• PROBLEM TO SOLVE: Every line from the first one in the listing down to the line with "Viewport: 838px width, 448px height." should be restated word for word.
☆ ☆ ☆ ☆
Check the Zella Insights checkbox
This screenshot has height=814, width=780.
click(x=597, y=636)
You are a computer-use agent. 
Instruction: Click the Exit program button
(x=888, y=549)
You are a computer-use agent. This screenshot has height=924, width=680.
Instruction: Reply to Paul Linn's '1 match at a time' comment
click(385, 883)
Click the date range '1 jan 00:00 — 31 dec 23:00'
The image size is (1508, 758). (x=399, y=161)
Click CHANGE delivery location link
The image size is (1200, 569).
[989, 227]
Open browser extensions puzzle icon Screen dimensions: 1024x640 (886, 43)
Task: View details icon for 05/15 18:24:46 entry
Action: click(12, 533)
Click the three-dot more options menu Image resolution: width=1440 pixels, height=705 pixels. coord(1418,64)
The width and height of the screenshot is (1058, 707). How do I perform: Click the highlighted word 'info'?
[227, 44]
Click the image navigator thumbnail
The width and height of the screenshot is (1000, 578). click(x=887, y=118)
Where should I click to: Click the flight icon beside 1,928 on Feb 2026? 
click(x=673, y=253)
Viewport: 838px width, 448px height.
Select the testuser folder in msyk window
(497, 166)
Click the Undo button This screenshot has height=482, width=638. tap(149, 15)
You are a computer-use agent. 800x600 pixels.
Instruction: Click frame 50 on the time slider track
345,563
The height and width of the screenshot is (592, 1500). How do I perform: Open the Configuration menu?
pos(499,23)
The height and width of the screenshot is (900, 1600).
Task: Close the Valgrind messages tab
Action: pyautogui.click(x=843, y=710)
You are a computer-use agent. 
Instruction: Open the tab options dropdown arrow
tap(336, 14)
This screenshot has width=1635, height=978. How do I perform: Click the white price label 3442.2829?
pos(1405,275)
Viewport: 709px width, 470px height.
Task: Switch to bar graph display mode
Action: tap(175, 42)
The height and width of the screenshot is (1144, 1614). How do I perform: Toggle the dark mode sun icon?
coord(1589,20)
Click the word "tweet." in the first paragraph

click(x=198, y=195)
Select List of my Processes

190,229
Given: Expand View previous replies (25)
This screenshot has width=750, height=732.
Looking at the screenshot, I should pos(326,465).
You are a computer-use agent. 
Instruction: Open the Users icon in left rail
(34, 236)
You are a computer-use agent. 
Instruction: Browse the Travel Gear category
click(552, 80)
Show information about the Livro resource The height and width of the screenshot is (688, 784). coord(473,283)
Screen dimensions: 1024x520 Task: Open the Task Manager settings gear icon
☆ ☆ ☆ ☆
• OUTPUT OF THE TASK:
Check the Zella Insights checkbox
This screenshot has height=814, width=780.
click(x=597, y=636)
You are a computer-use agent. 
Instruction: Click the Exit program button
(x=888, y=549)
You are a computer-use agent. This screenshot has height=924, width=680.
Instruction: Reply to Paul Linn's '1 match at a time' comment
click(385, 883)
Click the date range '1 jan 00:00 — 31 dec 23:00'
The image size is (1508, 758). (x=399, y=161)
Click CHANGE delivery location link
The image size is (1200, 569).
[989, 227]
Open browser extensions puzzle icon Screen dimensions: 1024x640 (886, 43)
Task: View details icon for 05/15 18:24:46 entry
Action: click(12, 533)
Click the three-dot more options menu Image resolution: width=1440 pixels, height=705 pixels. coord(1418,64)
The width and height of the screenshot is (1058, 707). How do I perform: Click the highlighted word 'info'?
[227, 44]
Click the image navigator thumbnail
The width and height of the screenshot is (1000, 578). click(x=887, y=118)
Where should I click to: Click the flight icon beside 1,928 on Feb 2026? 
click(x=673, y=253)
Viewport: 838px width, 448px height.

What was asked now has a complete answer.